* Work instruction
An exact reproduction of the lines below, from the first through the one with "The height and", is the whole answer; pictures have no place in it.

Stored data
↓↓↓

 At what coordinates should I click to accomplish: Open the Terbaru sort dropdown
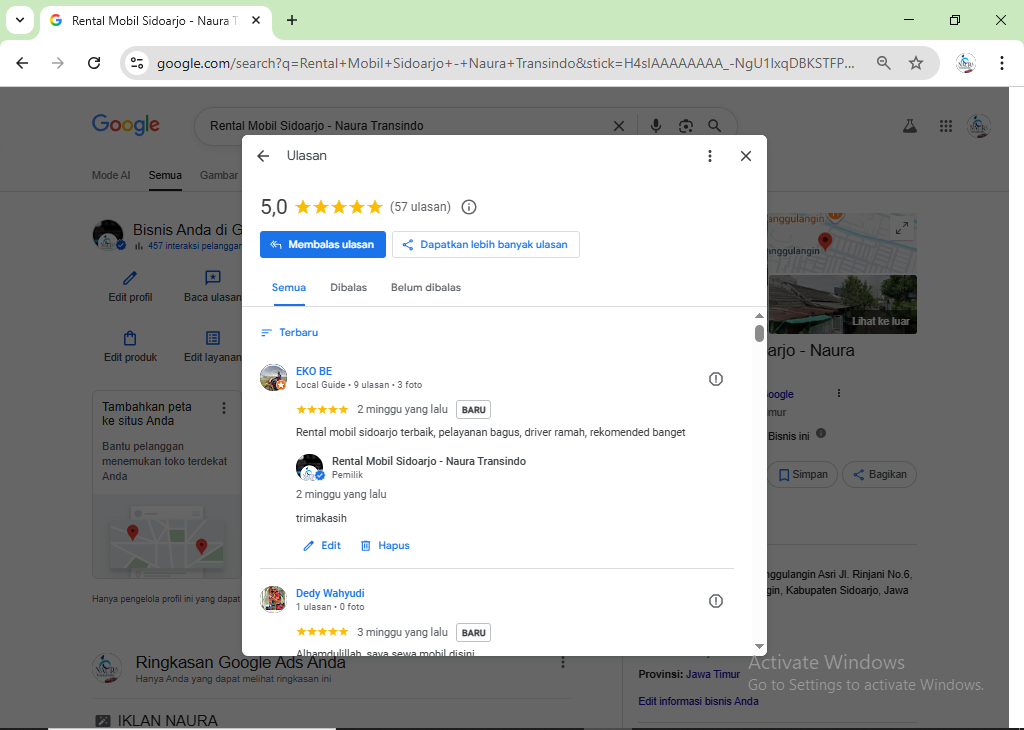[289, 331]
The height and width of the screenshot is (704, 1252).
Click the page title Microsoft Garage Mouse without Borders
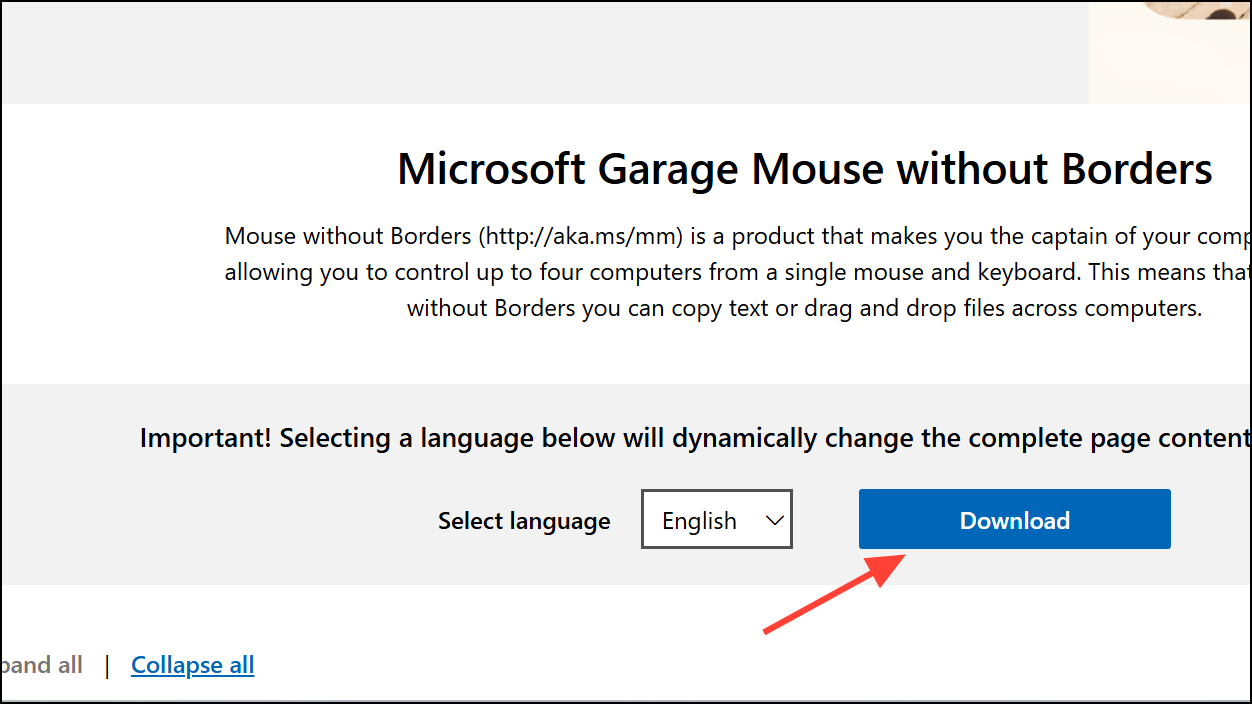(x=803, y=168)
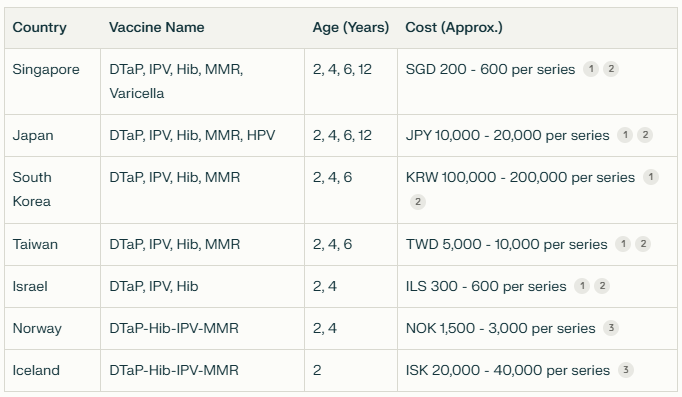This screenshot has height=397, width=682.
Task: Click the Vaccine Name column header
Action: tap(157, 27)
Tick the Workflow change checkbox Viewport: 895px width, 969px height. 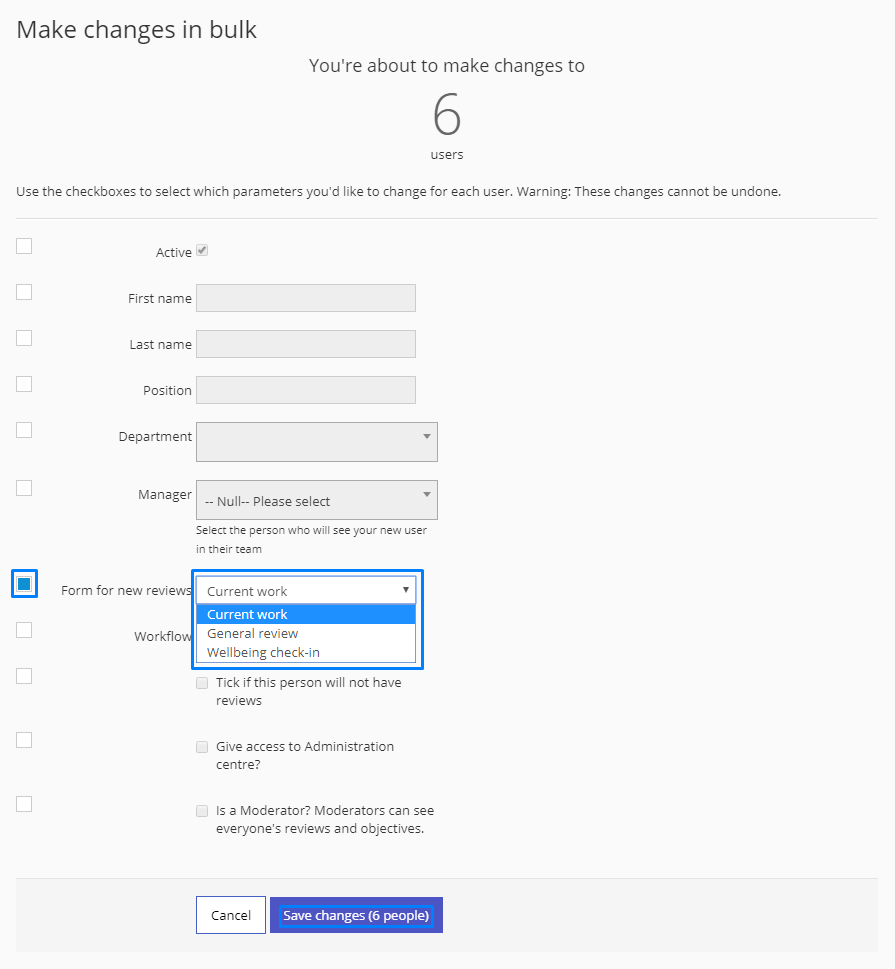[x=24, y=630]
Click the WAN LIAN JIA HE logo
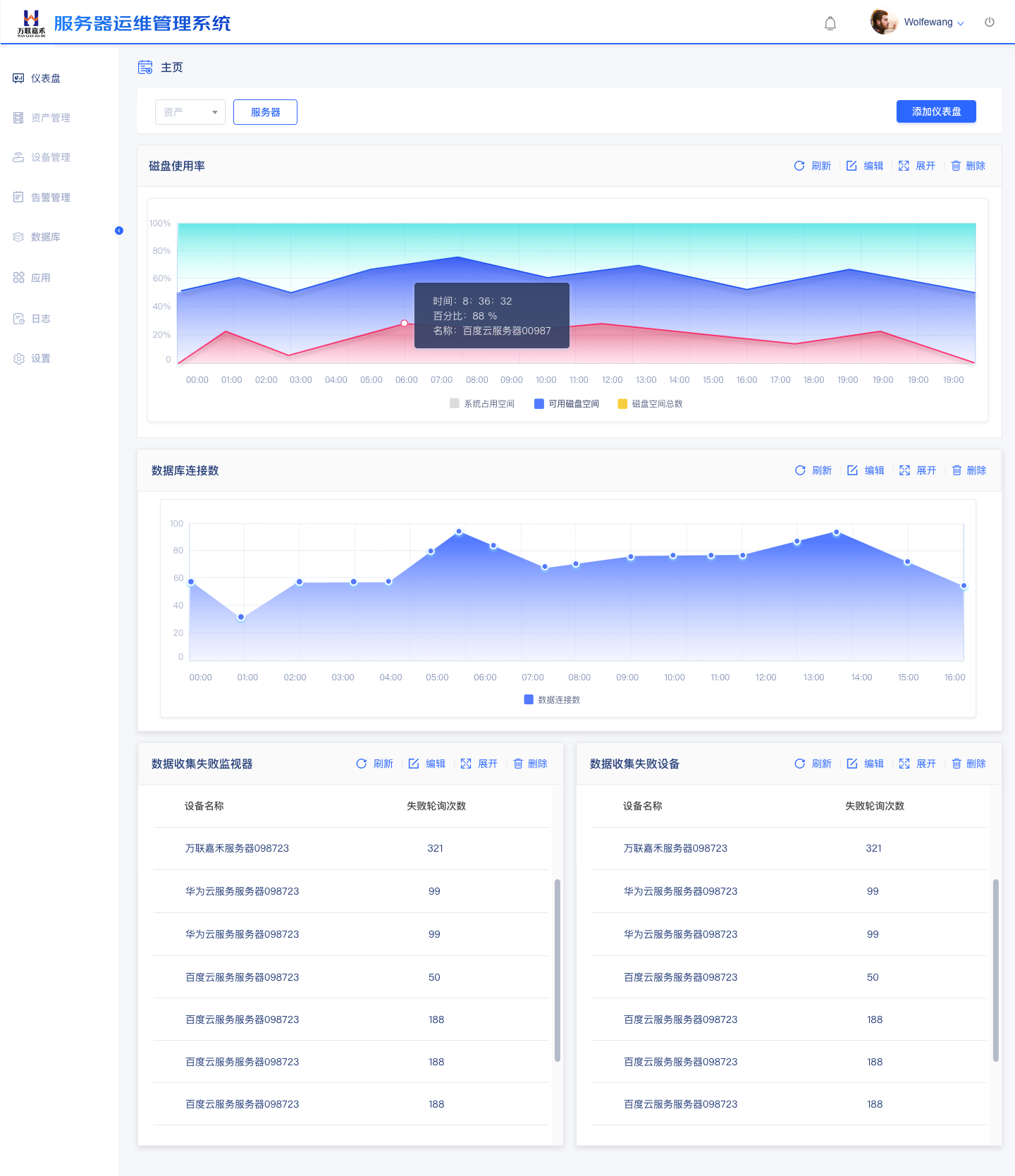 (31, 23)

↑↑↑

* Result below
 At what coordinates should I click to accomplish: Open the Terbaru sort dropdown
[289, 331]
The height and width of the screenshot is (704, 1252).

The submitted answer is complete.